(152d) Data-Driven Chemical Property Models for Energetic Materials Using Transfer Learning
AIChE Annual Meeting
2022
2022 Annual Meeting
Topical Conference: Applications of Data Science to Molecules and Materials
Applications of Data Science in Molecular Sciences I
Monday, November 14, 2022 - 1:15pm to 1:30pm
Due to the hazardous nature of energetic materials, it is useful to have accurate estimates of physical properties related to their handling, such as impact sensitivity and vapor pressure. Unfortunately, many safety-related properties depend on multiscale interactions and cannot be directly computed with high accuracy. By themselves, physics-based property prediction models do not extrapolate well and can fail entirely. While machine learning (ML) can overcome these limitations, ML requires large datasets that are not available for energetic properties.
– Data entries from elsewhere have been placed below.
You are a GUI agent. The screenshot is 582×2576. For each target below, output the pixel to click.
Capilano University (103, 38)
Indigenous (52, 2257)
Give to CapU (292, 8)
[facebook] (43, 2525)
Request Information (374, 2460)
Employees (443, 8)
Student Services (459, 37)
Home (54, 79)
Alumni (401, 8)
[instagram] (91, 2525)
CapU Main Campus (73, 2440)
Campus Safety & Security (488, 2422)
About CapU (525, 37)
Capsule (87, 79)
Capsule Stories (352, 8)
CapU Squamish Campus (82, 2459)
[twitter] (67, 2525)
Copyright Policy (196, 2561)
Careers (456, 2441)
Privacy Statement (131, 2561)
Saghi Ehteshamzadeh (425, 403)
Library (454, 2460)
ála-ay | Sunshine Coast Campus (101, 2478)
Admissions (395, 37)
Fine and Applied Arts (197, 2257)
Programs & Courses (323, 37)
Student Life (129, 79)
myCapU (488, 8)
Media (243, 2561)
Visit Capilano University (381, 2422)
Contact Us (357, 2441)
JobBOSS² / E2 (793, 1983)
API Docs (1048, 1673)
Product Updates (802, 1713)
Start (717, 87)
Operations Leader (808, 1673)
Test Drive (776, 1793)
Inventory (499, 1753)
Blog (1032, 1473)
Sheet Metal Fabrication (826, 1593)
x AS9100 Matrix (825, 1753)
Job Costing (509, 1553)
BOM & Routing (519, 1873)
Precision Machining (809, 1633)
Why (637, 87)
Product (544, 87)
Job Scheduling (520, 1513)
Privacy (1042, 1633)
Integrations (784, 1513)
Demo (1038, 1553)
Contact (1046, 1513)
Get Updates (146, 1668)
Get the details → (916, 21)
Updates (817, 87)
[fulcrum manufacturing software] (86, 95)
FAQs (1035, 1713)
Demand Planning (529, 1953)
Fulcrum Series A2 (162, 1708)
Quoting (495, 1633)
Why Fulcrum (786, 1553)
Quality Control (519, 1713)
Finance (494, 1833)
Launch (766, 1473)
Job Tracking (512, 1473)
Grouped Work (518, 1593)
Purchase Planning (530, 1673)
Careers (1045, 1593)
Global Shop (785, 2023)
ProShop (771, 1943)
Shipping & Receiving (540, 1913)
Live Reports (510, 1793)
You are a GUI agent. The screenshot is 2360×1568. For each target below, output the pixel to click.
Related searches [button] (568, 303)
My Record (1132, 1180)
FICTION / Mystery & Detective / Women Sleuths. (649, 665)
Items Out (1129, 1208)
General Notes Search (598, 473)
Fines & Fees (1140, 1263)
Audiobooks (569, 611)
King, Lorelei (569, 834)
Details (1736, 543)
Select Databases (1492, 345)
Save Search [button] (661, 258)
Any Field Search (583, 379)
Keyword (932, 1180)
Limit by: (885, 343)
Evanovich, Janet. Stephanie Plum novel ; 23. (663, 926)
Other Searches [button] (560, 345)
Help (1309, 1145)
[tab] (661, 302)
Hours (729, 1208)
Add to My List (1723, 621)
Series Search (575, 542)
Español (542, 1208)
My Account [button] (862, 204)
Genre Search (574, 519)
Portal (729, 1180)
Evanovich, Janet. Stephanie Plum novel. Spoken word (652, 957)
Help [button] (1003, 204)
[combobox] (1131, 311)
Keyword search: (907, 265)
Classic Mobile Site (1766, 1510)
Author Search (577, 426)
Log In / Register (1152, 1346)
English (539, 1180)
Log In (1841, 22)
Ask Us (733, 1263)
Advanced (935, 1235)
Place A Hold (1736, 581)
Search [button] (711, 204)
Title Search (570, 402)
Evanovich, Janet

Here, we apply two different transfer learning approaches to predict impact sensitivity and vapor pressure. In the first approach, model parameters are learned to map a chemical graph to properties that can be directly computed, and then these parameters are used to predict impact sensitivity. Specifically, we co-train a directed-message passing neural network on a diverse dataset in order to predict impact sensitivity. In the second approach, we embed a physical model into the neural network to enable extrapolation and improve out-of-sample prediction accuracy for energetic vapor pressures. Our models outperform existing models on a diverse test set and are generalizable.